### Aim of the exercise
Work out the number of lines in the listing that include the string "computer". Reply with that number alone.

⁂

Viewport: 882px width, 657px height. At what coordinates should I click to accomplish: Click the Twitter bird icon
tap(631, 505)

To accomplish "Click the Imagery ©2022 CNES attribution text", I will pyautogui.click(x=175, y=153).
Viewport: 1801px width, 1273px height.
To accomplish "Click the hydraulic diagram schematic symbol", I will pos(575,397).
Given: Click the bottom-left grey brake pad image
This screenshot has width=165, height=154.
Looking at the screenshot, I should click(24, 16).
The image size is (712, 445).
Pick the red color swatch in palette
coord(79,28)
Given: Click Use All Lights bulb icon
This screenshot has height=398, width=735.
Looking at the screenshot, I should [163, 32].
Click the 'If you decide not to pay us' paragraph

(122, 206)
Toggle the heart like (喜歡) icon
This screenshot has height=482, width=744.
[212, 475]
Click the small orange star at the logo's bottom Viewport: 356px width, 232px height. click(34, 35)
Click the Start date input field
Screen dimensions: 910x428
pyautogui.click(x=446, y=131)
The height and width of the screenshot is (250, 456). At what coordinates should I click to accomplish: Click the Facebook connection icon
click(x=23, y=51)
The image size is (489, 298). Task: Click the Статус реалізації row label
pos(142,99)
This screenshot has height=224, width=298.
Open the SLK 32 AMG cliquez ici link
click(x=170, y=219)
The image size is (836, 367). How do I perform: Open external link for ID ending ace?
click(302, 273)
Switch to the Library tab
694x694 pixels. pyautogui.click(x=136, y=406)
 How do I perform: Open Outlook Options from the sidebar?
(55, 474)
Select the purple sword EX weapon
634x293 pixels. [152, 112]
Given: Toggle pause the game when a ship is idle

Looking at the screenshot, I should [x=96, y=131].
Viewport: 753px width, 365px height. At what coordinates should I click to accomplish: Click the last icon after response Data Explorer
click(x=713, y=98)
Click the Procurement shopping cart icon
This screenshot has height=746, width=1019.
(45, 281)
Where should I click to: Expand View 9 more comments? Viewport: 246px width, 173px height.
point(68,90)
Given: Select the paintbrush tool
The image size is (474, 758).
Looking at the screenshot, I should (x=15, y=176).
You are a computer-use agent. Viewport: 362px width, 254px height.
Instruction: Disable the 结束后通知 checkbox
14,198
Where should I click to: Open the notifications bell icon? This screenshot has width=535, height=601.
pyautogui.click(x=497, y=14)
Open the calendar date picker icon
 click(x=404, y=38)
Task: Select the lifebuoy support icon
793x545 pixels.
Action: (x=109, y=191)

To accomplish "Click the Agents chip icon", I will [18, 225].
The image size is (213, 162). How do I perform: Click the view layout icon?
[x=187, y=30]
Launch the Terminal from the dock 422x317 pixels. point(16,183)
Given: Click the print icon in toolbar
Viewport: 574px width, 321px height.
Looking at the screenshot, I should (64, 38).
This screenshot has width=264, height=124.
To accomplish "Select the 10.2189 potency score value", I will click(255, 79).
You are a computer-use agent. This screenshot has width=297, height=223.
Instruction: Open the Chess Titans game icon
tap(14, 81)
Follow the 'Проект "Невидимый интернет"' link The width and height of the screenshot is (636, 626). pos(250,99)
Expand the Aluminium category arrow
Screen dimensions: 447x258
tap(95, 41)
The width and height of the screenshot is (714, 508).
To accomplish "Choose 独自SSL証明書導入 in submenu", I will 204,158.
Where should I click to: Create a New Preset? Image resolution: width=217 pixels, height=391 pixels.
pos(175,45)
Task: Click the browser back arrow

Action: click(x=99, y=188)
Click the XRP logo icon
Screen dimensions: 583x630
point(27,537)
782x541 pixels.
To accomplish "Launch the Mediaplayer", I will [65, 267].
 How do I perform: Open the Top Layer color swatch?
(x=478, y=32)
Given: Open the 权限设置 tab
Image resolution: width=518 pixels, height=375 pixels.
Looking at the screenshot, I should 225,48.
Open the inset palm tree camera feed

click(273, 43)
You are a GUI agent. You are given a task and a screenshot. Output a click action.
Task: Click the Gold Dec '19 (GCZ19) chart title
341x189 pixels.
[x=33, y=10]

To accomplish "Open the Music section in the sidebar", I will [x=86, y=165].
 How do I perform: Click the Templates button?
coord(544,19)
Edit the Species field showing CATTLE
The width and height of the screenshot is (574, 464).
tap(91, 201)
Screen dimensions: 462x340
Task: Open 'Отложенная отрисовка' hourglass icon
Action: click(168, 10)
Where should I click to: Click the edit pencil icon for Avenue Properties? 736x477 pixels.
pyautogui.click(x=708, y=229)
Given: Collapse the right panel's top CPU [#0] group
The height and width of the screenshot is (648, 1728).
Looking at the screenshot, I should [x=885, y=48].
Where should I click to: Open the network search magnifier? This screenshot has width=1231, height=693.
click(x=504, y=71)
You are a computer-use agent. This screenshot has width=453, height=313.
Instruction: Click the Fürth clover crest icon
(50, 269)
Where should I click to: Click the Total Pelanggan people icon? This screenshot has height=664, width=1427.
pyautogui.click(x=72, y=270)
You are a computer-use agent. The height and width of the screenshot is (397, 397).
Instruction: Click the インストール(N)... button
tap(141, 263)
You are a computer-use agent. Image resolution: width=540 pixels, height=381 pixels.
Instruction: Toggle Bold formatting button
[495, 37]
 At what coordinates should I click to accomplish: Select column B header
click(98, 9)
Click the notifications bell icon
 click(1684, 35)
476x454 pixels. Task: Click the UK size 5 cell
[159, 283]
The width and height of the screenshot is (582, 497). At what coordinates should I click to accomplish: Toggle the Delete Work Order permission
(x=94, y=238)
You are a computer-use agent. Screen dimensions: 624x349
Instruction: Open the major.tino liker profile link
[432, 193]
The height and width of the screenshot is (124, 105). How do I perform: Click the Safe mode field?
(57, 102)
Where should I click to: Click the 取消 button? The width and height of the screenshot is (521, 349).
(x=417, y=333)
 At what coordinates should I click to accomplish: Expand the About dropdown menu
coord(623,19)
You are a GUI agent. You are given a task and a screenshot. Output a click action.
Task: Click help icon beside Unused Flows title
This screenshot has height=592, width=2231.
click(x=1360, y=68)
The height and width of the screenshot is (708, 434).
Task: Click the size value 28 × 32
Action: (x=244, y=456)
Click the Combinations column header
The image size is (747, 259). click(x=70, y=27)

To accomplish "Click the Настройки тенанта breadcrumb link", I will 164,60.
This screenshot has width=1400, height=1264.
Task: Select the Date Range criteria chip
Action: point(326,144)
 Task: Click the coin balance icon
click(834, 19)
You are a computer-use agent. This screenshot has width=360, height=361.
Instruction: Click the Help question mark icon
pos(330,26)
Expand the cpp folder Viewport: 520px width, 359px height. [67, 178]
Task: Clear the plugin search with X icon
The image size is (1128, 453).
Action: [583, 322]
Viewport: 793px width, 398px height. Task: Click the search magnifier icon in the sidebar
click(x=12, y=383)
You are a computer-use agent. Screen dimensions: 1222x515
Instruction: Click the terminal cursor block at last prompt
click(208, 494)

⁂

### Task output
8